So I get there, traffic through NYC wasn’t bad but there were some uglies on the 1-95 coming in.  DC drivers actually seemed vastly less aggressive than some I’d seen this past weekend.  So I do a loop and basically am not finding on street parking.  There are garages everywhere with “Full” signs so when I started my second pass I zipped into the first one I came across that still looked open.  Upon entering I am struck by the yellow striped pavement walkways and construction crewmen going in and out.  I believe this wasn’t a figment of my imagination (lots of questioning my imagination to come – as an artist I can be pretty stubborn about inaccurate things and have to learn to self-check)..the reason I think so is because as I got my ticket (after being swallowed in) I had to wait to keep driving while these guys walked in front of my across this crazy yellow striping following this “sidewalk” made of what sure seemed like normal painted lines on the pavement.  I distinctly remember thinking “omg I hope I don’t have to walk out in this tunnel up this way!     Cars were parked up the tunnel (days later I learned they were not in parking spaces but probably the construction crew’s or holiday overflow).

My absolutely idiotic mistake was a very conscious decision to put the ticket on the car’s console rather than in my pocket. I’m always losing things out of my pockets or forgetting they are on my person.  Anyhow, so my point there is, justification of the yellow line thing aside please know I made a really stupid move.

After that I at least did something sort of right.  I got out and made huge note of the signage and where I parked (second level/P2).  Strange lines on the floor lead in a different direction to the elevator (picture no parking lines in front of a retail store and the lettering within).  I went off to the elevator but again I looked back to see my car so when I returned via elevator I could simple step out and find it.  I have parked in a lot of garages in New Haven and Hartford CT.  Boston a bit too.  I try to stay out of NYC with cars tho. ;)  Anyhow, I was really dismayed to note at that point that the rental’s license plate ended in 666.   I’m not kidding.

So the elevator isn’t right there, it’s down a warren of hall/passage ways.   When I come out, from this weird 2 sided elevator (you go in one side but emerge from the other)… I am on a totally different street.  Again I make note of all my surroundings.  I take out my GPS now that I’m out and plug that in too.  So I’m looking at a map showing my way.
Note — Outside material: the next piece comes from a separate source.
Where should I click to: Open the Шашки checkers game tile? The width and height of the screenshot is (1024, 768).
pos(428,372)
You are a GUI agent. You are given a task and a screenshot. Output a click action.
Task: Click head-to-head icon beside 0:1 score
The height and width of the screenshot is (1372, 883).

Now here is a key point;  I know from my GPS the shape of my path to the garage building at least, but we all know these things sometimes can be the mirror of what you thought, lefts being rights etc..  GPS was popping in and out so the map did try to recalculate.  Most disconcerting to me was that the street I emerged from was nothing like the one I entered (on the other side I’d assumed  - and correctly).  It was bland.  That said, all of these details started to become frighteningly questionable in the subsequent hours and sadly, yes.. days.  That’s why I’m writing this.  As a creative mind I can self-doubt my internal visual narrative account with the best of them.

Meanwhile, a Stephen King worthy transformation was happening back on the other side of the building where I came in.  Those lines came up (I still believe)..  They may have been rolled out mats.  At the very least though all the vehicles parked at the first bend in this garage also disappeared leaving unlined pavement and a wall mural I previously hadn’t seen.  In short, the entire appearance of the garage changed.  Maybe it all was in my head, it’s possible I suppose but it’s the only subterranean garage I’d driven into in some 10 years.  I won’t deny I am creative for a living – also go watch some documentaries on how people invent fictitious details innocently all the time.  Anyhow, bottom line?  The garage entrance changed from what I”d seen in my head.  I still believe this. 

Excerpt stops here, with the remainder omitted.